Near my place of employment, there is a building that is covered in what looks like green wrapping paper. I'm not sure what it is for real, but that's what it looks like. And I wish I had a picture, but sadly, I don't. I have never seen anyone working on this building or making improvements, but I'm sure something is going on there, and one day it will eventually be finished. But, for the moment it's a work in progress.
Now, I think buildings are like people. I think the flaws, cracks, perfections and imperfections in a building are what give them character, just like people. This is not a new revelation. But, for myself, I walk by this building of green wrapping paper and I feel closest to that building; maybe there's nothing obvious going on from the outside, but underneath there is a a massive amount of work that is just waiting for one day to show on the outside.
Most people, it seems, are more like the buildings being built from the ground up. They could be empty spaces that will never have anything of substance, or they are the people that have a clear cut identified plan of what they are to become. I know many people who are on a very clear path to becoming who or what they want to be. Nothing can derail them. So, I can't say all people, but it just feels that way. And it makes me feel, sometimes, that I'm never going to find my own way.

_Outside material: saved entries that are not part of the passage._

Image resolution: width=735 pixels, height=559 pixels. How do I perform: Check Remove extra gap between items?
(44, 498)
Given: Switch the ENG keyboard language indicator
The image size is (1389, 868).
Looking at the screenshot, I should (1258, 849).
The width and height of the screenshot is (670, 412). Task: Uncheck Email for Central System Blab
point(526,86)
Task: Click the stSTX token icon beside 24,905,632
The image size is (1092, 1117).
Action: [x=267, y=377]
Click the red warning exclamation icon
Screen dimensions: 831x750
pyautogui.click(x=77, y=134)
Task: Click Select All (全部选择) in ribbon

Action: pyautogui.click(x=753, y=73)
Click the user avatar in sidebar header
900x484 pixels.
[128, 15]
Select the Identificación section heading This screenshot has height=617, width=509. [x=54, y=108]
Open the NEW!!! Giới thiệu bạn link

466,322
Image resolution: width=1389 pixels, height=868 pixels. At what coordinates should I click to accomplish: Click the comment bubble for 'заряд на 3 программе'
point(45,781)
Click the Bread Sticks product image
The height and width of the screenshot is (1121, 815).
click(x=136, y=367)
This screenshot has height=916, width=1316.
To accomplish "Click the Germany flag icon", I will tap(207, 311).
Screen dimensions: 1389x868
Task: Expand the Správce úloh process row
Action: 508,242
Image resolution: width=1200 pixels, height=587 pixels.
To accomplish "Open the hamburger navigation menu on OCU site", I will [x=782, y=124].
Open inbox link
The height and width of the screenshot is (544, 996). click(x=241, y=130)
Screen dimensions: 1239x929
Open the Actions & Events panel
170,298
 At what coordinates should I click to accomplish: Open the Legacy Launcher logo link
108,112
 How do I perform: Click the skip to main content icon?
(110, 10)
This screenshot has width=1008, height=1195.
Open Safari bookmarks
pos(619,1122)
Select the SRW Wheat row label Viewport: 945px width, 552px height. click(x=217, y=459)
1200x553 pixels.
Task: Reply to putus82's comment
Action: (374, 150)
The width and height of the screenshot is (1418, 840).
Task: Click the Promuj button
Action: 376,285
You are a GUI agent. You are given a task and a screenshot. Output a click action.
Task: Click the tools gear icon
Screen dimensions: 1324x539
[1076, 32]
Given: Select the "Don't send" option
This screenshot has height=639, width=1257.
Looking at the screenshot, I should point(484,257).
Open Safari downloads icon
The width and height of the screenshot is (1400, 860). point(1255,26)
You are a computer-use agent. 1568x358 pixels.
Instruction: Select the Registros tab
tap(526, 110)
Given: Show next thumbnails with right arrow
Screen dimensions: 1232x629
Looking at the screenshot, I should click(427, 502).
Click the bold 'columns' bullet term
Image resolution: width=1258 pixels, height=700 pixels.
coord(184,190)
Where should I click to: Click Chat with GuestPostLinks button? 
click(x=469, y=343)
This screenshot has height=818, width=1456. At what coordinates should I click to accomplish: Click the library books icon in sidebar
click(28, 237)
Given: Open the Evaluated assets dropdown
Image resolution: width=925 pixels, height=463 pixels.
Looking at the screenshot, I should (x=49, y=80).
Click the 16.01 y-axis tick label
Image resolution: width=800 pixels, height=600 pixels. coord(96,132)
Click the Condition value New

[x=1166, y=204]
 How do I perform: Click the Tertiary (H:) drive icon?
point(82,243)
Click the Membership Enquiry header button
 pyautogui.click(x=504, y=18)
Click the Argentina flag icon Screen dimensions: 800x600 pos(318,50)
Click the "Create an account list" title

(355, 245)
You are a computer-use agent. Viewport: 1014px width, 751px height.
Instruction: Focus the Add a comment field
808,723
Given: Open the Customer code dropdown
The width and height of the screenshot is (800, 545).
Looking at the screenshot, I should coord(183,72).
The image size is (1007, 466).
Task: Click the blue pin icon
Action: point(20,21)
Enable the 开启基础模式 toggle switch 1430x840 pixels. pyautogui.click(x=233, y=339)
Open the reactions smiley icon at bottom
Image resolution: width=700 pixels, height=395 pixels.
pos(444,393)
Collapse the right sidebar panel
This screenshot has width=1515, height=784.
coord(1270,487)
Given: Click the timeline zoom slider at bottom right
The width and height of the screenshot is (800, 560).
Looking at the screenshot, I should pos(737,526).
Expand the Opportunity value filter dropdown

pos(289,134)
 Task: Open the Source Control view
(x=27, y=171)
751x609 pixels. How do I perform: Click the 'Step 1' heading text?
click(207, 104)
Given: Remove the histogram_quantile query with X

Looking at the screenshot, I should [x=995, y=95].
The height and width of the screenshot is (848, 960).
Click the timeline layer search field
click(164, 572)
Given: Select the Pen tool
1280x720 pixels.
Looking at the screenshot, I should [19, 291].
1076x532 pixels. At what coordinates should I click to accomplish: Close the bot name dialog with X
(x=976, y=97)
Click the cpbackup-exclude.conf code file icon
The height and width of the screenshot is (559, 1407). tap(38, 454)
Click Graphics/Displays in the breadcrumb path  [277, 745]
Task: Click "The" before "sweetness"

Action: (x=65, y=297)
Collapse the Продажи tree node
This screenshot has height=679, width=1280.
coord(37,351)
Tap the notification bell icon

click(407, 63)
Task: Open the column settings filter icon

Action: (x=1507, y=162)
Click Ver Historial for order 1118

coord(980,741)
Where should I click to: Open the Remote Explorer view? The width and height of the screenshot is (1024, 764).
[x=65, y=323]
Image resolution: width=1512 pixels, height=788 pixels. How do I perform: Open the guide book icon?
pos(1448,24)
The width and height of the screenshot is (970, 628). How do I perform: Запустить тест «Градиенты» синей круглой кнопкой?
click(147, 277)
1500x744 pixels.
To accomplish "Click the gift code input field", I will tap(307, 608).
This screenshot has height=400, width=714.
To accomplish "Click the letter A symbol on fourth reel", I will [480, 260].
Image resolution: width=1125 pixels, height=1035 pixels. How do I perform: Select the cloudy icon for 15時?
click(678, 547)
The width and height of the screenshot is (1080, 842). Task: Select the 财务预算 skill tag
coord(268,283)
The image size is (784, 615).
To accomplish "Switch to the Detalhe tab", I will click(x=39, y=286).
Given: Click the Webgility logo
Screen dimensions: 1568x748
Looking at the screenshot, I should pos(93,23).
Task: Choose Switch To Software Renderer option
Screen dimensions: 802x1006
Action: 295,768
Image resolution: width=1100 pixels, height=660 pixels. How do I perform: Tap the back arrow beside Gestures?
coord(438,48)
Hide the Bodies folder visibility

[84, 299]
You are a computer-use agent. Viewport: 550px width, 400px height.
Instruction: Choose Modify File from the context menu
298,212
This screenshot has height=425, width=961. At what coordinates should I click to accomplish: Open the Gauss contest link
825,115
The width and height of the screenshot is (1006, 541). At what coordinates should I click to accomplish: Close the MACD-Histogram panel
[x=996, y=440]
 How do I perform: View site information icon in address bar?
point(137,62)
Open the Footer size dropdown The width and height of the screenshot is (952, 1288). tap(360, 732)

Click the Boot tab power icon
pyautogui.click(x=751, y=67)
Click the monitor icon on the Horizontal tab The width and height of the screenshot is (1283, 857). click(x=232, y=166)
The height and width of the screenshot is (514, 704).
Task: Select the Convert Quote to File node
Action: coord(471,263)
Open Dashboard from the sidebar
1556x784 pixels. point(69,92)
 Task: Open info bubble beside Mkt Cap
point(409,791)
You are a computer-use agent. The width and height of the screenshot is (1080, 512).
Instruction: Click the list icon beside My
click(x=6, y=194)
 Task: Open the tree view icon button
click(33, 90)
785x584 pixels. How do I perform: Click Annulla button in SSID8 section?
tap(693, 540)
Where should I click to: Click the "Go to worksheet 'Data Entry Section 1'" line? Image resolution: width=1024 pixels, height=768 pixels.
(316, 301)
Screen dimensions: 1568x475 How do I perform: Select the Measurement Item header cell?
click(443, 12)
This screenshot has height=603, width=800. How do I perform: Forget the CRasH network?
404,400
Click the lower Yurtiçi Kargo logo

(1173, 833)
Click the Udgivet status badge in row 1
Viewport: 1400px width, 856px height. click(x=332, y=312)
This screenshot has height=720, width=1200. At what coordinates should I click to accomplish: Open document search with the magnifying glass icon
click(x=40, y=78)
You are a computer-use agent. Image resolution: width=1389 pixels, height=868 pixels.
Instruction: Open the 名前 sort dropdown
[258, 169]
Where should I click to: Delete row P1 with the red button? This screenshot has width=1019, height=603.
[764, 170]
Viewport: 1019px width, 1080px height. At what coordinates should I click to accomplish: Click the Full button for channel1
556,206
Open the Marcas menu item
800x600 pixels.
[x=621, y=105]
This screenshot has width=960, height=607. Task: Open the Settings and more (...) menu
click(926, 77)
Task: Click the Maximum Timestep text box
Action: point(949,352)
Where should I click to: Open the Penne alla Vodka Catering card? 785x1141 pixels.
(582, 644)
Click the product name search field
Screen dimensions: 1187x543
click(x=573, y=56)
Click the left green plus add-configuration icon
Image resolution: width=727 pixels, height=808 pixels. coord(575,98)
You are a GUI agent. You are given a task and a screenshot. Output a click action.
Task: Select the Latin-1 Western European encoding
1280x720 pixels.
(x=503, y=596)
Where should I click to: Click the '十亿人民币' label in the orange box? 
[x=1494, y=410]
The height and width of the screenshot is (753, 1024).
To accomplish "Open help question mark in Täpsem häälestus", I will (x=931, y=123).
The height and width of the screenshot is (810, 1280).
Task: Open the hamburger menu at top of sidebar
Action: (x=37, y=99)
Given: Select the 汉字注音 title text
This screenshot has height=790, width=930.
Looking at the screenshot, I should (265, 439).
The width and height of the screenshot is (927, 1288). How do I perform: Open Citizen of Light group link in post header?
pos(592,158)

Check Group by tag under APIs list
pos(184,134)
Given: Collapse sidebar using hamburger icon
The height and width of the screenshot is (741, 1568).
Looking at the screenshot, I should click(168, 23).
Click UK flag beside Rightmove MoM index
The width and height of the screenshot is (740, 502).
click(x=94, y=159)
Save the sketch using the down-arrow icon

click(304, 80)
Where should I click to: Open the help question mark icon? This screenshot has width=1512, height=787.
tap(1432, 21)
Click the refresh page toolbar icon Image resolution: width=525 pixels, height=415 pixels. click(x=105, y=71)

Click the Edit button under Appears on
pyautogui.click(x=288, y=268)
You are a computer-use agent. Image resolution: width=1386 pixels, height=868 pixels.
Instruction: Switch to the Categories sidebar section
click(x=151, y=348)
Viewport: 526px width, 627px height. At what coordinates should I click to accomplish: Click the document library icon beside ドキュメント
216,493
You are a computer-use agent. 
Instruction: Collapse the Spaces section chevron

So in reference to the emerald city, my green building does remind me of the wizard of oz. In that story, the emerald city is their ultimate goal. It is their destination to find their answers and conclude their journey. So, is my green building the answer to mine? Or is it my reminder that I'm on my path, the right or wrong one, but a path, that is uniquely my own and that I'll one day figure out where I need to be?

I'm not sure, but I see that building of green and I think I'm doing ok.